Exercise details: Rewrite the lines from the line with "The height and width of the screenshot is (607, 847)." to the line with "pyautogui.click(x=1458, y=742)", keeping every request, and shift each coordinate in the answers up by 68.
— START OF Data for the task —
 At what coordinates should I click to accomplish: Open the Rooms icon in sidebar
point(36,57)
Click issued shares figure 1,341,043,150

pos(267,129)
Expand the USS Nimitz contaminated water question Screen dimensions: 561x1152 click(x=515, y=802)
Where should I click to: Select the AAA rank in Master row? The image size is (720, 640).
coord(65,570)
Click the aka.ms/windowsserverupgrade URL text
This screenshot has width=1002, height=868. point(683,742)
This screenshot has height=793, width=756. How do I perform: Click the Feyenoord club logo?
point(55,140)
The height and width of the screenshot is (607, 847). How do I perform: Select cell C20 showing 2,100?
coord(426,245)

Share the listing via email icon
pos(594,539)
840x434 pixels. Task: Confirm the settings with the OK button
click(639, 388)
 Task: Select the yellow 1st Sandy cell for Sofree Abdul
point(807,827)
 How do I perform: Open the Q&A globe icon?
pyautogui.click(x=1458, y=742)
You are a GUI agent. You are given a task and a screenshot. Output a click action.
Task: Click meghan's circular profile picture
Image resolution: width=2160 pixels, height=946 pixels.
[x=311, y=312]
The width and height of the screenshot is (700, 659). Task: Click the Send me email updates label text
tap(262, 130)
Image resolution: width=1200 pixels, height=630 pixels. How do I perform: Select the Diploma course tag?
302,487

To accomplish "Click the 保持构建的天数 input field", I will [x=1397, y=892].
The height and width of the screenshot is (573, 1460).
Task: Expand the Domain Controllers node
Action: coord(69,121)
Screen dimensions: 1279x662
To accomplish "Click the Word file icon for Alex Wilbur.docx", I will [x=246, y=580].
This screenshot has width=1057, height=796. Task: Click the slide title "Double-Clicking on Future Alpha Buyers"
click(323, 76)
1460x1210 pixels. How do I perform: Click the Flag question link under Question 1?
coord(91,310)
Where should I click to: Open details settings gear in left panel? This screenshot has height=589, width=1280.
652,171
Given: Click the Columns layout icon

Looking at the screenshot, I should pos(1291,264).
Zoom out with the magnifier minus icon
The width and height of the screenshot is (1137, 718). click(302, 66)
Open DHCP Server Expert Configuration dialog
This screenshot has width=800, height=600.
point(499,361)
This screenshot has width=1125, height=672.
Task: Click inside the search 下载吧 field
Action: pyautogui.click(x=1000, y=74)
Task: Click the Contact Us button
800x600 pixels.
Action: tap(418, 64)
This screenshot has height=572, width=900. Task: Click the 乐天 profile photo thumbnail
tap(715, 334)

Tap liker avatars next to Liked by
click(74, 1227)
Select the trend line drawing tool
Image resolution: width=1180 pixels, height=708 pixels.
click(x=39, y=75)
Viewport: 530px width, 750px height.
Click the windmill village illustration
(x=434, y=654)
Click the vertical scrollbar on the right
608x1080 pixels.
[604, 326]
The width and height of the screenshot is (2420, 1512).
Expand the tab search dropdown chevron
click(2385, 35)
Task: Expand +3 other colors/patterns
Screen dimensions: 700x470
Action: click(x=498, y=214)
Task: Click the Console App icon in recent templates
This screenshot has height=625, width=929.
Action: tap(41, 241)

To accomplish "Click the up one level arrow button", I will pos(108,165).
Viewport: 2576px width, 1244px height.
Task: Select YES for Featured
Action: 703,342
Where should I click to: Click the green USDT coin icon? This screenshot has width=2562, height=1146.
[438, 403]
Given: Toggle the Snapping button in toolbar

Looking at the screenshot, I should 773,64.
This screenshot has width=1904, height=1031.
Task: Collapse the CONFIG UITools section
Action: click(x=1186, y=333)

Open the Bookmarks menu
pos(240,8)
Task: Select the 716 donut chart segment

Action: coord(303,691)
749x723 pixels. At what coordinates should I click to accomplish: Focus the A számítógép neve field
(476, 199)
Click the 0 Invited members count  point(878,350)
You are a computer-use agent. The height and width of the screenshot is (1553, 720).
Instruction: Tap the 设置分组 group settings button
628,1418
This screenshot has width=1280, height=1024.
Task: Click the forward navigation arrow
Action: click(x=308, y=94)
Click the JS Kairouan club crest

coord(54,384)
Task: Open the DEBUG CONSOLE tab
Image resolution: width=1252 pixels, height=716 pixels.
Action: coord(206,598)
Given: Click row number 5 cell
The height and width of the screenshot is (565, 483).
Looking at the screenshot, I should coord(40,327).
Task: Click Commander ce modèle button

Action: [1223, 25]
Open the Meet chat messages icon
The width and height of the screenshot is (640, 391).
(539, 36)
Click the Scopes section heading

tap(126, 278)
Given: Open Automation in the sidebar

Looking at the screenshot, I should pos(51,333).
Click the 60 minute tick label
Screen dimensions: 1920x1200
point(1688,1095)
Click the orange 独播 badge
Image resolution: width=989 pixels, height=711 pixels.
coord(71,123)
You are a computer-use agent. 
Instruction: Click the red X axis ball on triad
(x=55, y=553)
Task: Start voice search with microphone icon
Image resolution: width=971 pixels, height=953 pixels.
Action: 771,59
— END OF Data for the task —
Task answer:
The height and width of the screenshot is (607, 847). How do I perform: Select cell C20 showing 2,100?
coord(494,313)

Share the listing via email icon
pos(662,607)
840x434 pixels. Task: Confirm the settings with the OK button
click(707, 456)
 Task: Select the yellow 1st Sandy cell for Sofree Abdul
point(875,895)
 How do I perform: Open the Q&A globe icon?
pyautogui.click(x=1526, y=810)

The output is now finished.